▶ _PROBLEM DESCRIPTION_:
Can you copy all of the records below word for word, line by line?

▶ _DATA TO USE_:
=-=-=

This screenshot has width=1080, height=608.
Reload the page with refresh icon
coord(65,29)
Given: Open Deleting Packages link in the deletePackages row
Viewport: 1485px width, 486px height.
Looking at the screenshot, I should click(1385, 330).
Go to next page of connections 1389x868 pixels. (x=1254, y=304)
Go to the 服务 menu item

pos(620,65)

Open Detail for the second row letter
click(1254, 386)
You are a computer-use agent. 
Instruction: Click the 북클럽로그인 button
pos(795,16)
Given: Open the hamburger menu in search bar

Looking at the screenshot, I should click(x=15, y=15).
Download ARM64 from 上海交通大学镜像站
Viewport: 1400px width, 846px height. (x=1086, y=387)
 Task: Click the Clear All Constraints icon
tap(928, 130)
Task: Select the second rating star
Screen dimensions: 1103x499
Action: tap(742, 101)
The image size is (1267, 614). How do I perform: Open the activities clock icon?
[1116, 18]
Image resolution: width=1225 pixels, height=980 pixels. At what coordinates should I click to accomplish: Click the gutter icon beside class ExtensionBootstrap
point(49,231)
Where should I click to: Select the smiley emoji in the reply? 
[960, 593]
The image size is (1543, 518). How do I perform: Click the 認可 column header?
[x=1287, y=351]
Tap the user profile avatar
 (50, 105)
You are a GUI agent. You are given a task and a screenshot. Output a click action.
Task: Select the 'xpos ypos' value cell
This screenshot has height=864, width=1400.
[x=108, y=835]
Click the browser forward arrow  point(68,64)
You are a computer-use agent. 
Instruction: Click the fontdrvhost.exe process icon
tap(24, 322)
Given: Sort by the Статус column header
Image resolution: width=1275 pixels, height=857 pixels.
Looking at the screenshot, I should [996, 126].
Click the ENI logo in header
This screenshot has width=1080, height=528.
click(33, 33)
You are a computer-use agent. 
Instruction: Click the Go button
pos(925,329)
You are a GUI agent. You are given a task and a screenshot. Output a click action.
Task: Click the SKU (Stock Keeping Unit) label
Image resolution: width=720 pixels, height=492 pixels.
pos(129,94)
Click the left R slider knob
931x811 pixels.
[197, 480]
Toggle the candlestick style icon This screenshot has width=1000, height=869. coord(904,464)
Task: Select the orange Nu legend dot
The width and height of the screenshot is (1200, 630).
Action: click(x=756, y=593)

=-=-=

▶ _COMPLETE OUTPUT_:
This screenshot has width=1080, height=608.
Reload the page with refresh icon
coord(65,29)
Given: Open Deleting Packages link in the deletePackages row
Viewport: 1485px width, 486px height.
Looking at the screenshot, I should click(1385, 330).
Go to next page of connections 1389x868 pixels. (x=1254, y=304)
Go to the 服务 menu item

pos(620,65)

Open Detail for the second row letter
click(1254, 386)
You are a computer-use agent. 
Instruction: Click the 북클럽로그인 button
pos(795,16)
Given: Open the hamburger menu in search bar

Looking at the screenshot, I should click(x=15, y=15).
Download ARM64 from 上海交通大学镜像站
Viewport: 1400px width, 846px height. (x=1086, y=387)
 Task: Click the Clear All Constraints icon
tap(928, 130)
Task: Select the second rating star
Screen dimensions: 1103x499
Action: tap(742, 101)
The image size is (1267, 614). How do I perform: Open the activities clock icon?
[1116, 18]
Image resolution: width=1225 pixels, height=980 pixels. At what coordinates should I click to accomplish: Click the gutter icon beside class ExtensionBootstrap
point(49,231)
Where should I click to: Select the smiley emoji in the reply? 
[960, 593]
The image size is (1543, 518). How do I perform: Click the 認可 column header?
[x=1287, y=351]
Tap the user profile avatar
 (50, 105)
You are a GUI agent. You are given a task and a screenshot. Output a click action.
Task: Select the 'xpos ypos' value cell
This screenshot has height=864, width=1400.
[x=108, y=835]
Click the browser forward arrow  point(68,64)
You are a computer-use agent. 
Instruction: Click the fontdrvhost.exe process icon
tap(24, 322)
Given: Sort by the Статус column header
Image resolution: width=1275 pixels, height=857 pixels.
Looking at the screenshot, I should [996, 126].
Click the ENI logo in header
This screenshot has width=1080, height=528.
click(33, 33)
You are a computer-use agent. 
Instruction: Click the Go button
pos(925,329)
You are a GUI agent. You are given a task and a screenshot. Output a click action.
Task: Click the SKU (Stock Keeping Unit) label
Image resolution: width=720 pixels, height=492 pixels.
pos(129,94)
Click the left R slider knob
931x811 pixels.
[197, 480]
Toggle the candlestick style icon This screenshot has width=1000, height=869. coord(904,464)
Task: Select the orange Nu legend dot
The width and height of the screenshot is (1200, 630).
Action: click(x=756, y=593)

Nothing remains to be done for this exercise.